The religion is called Béliiksémism. One of the beings that follow this religion are vecs(sentient robots) that live in atmospheres. The vecs look like balloons, and are vacuum balloons. The best idea I have for the religion so far is it's based on believing random events aren't random. i.e. they will follow what a random coin toss tells them. Say they say "heads" means they will do a thing, "tails" means they won't do that thing, perhaps they will do something else instead. They make sure to decide what "heads" and "tails" means before the toss(a toss, in the case of the flying vecs, would be a random 1 or 0 generator ) The Béliiksémists believe that a supernatural power decides how the random(but not to the Béliiksémist) toss will happen. Thus the supernatural being guides the being's behavior(at least that's what Béliiksémists believe).
What do you think? How can I improve the realism of this religion?
Beleth
30th August 2005, 06:45 PM
Originally posted by SkepticJ
I'm needing to create a religion for my worldbuilding group; the problem is I'm not a religious person so I have trouble making my brain work that way.

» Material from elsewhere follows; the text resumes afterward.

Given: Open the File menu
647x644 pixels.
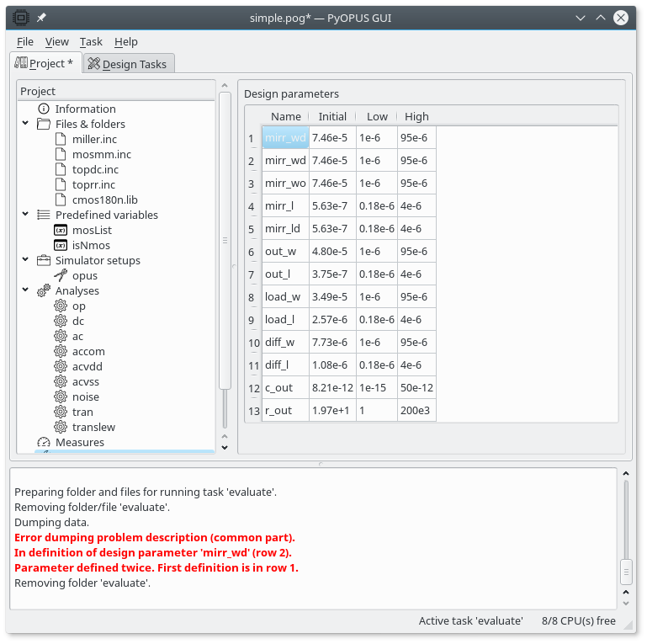Looking at the screenshot, I should tap(25, 41).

The religion is called Béliiksémism.I think your religion is full of crap, and that all followers of it should be killed.
Does that make me...
wait for it...
an antibéliiksémite?
Thank you! I'll be here all week.
TragicMonkey
30th August 2005, 07:02 PM
I would think a robot would be least inclined to attribute divine action to random number generation, because a robot would know how random number generation works. (Or rather doesn't, it's just doing a bunch of math from a seed number.)
Wouldn't they find organic life strange and fascinating? Mechanisms much more complex than the robot itself, yet with no apparent designer or plan or purpose, and in such variety. I'd think robots would naturally tend to nature worship, something between Shinto and Taoism. And if they're aerial floating robots, then their religion should have a lot of wind metaphors, just as Taoism is all about water and streams and floating on the current.
Robin
30th August 2005, 07:07 PM
Originally posted by SkepticJ
What do you think? How can I improve the realism of this religion?
Sounds good, but all good religions have schisms. Maybe one faction could believe that it is heretical to have more than two choices and only the Decimist heretics believe that it is acceptable to have 10 choices.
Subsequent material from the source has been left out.